Children from Outback schools and School of the Air who occasionally visit Broken Hill for special events such as sports carnivals and meet and greet days often include a visit to the library. These visits provide a great opportunity to promote the Outback Letterbox Library and the Broken Hill City Library to members and non-members.
Many come into the library on their visits to town to use the library as a place to sit and relax as well as selecting their own resources for a change.
Outback letterbox library a lifeline for residents of remote NSW communities
August 7, 2017 18:50:00
Distance, isolation, limited services and patchy internet make books all the more important for station owners and remote residents.
For the past 40 years, Broken Hill's Outback Letterbox Library has been getting those books to the furthest corners of far west New South Wales.
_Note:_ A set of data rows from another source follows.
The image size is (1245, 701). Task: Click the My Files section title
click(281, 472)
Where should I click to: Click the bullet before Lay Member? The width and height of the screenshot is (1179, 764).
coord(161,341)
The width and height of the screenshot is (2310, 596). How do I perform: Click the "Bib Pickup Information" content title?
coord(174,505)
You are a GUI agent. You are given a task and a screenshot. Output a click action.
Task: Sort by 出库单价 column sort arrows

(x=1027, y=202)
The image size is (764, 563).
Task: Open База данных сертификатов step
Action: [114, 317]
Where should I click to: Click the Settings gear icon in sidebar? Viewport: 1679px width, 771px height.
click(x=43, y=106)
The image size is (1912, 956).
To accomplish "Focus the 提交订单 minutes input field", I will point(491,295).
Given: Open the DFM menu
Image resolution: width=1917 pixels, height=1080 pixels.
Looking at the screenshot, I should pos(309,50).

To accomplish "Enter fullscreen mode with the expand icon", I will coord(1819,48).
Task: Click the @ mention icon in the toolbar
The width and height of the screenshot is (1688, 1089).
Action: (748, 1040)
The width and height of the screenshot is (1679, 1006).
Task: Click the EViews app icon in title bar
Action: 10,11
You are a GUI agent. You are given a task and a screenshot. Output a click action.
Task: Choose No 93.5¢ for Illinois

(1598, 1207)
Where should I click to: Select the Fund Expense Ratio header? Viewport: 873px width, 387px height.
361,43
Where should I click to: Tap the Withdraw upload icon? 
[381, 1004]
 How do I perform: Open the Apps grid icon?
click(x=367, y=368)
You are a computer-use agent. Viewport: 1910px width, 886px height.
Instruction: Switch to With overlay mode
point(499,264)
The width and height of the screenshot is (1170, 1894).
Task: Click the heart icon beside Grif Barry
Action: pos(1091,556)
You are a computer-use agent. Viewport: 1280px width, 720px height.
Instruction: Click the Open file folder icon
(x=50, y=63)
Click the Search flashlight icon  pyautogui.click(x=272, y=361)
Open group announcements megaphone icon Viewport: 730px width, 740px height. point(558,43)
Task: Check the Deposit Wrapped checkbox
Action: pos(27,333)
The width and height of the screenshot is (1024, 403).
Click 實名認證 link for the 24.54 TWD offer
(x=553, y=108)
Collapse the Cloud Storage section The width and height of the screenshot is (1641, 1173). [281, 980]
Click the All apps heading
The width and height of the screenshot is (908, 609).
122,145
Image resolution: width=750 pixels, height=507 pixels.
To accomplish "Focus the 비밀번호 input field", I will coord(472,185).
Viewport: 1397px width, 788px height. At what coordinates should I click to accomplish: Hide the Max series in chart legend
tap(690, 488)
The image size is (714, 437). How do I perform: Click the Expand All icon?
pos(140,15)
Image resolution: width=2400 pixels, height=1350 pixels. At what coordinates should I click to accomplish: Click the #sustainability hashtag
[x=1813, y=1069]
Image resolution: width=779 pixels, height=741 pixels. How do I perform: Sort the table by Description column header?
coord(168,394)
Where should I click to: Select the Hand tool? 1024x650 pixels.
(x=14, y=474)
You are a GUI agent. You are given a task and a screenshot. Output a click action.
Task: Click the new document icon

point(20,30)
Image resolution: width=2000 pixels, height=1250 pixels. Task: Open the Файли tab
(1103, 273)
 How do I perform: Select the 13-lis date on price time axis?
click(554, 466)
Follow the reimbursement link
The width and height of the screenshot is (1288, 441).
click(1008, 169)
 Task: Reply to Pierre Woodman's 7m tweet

Remote residents and library staff say the service has been a saviour. http://www.abc.net.au/pm/content/2016/s4714271.htm
A link to the Australian Broadcasting Commission’s feature article http://www.abc.net.au/news/2017-08-06/book-delivery-service-in-outback-nsw-a-saviour/8770840
Mark Coulton, MP Federal Member for Parkes Deputy Speaker for the House of Representatives wrote a letter dated 7 August 2017 expressing his appreciation that this service exists. He stated that on behalf of my many isolated constituents who much feel forgotten at times, the Outback Library offers a tangible link to community and all the subjects of the wider world.
Feedback from members of the Outback Letterbox Library Service
To all the Outback Library Staff
Thanks for selecting so many great books for use – you have increased our range of reading greatly
Thank you very much for all the wonderful books that you have sent us over the years. You have given us a great start to reading.
To everyone in the library who have chosen books for us. Thank you very much for giving us such endless enjoyment and for being so patient with my “lateness” over the last few years.
I am absolutely thrilled that you offer the OBLL service as I am going to be working out at ‘Scottia’ which is about 150kms south of Broken Hill.
Thanks for your selection. The material you distribute does a lot to ease the isolation and tedium in this area where not much happens.
Thanks for a great service (sorry I’m usually late with returns)
Your service is most welcome in our isolated areas
You provide a wonderful service for people in the outback.
A big thank you for everyone who is involved with sending library bags to me. You are our saviours; believe me it is like Christmas to us when the library bag arrives in our mail bag!!! Even the kids would get excited to see what movies you’ve put in for them.
Thank you for the books they keep me sane.
Copyright 2020 by Tracy Fraser.
Broken Hill City Library
About the Author:
Tracy Fraser is a public Librarian who has worked in public libraries for over 40 years. She began as a cadet at the State Library of Western Australia and has managed several libraries throughout Australia. Taking an 11-year break in 2004 to sail her yacht, blue water cruising around Australia and Asia she returned to libraries in Western Australia eventually finding herself managing a library in remote Outback Australia in remote New South Wales.